◆ **What you should do**: Scan the entries below for the word "give". Copy out every line in which it occurs.

Records contained in a dataset:
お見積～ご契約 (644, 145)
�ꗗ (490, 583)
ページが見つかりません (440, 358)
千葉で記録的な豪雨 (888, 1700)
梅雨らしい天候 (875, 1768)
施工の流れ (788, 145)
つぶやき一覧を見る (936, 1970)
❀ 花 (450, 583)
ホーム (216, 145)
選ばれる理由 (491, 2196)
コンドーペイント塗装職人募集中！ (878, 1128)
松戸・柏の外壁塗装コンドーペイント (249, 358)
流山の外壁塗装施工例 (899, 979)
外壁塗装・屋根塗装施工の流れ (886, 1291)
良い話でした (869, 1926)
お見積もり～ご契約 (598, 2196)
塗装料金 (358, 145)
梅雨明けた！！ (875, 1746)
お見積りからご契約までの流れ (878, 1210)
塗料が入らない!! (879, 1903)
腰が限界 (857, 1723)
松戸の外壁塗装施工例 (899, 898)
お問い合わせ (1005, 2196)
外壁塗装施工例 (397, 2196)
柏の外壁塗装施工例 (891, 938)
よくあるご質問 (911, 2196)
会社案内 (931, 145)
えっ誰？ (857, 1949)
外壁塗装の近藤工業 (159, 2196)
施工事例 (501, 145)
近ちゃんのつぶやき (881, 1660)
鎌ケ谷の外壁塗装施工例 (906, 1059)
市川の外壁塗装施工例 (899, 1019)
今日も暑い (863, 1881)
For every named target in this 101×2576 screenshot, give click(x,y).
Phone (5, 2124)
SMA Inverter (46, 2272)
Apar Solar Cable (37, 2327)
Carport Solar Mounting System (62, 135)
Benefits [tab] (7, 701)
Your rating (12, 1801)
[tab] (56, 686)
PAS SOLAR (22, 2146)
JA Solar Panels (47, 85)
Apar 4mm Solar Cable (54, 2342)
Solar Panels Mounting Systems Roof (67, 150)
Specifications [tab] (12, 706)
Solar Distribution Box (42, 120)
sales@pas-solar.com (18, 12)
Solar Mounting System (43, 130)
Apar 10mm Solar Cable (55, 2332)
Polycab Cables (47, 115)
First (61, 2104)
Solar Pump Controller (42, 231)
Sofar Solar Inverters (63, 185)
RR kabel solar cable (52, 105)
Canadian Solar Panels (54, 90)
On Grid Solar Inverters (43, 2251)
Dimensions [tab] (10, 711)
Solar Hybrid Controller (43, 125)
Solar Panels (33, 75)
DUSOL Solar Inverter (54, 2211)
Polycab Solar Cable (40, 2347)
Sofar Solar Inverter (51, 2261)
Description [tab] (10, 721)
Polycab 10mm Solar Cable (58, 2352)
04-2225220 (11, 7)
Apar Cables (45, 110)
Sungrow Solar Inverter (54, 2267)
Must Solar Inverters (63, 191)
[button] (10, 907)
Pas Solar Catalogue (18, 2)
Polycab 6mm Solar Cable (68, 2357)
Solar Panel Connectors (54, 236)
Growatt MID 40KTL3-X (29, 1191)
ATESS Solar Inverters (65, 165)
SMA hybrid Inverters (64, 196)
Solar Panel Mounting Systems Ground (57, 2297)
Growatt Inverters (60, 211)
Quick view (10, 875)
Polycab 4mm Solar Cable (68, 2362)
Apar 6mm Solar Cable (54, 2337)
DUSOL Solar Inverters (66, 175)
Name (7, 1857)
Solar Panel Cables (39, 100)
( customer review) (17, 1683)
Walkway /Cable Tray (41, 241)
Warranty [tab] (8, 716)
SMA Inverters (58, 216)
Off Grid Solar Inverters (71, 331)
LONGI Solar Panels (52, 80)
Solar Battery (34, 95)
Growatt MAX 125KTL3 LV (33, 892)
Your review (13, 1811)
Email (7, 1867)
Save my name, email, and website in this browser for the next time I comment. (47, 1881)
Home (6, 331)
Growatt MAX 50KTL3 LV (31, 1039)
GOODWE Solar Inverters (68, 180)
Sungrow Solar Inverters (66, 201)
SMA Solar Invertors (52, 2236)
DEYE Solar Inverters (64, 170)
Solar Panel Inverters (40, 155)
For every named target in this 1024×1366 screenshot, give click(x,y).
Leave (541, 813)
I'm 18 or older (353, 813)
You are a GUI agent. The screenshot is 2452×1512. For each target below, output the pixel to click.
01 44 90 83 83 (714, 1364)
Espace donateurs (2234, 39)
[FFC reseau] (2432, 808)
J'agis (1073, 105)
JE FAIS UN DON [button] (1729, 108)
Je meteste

◆ **Output below**:
For every named target in this 101×2576 screenshot, give click(x,y).
For every named target in this 1024×1366 screenshot, give click(x,y).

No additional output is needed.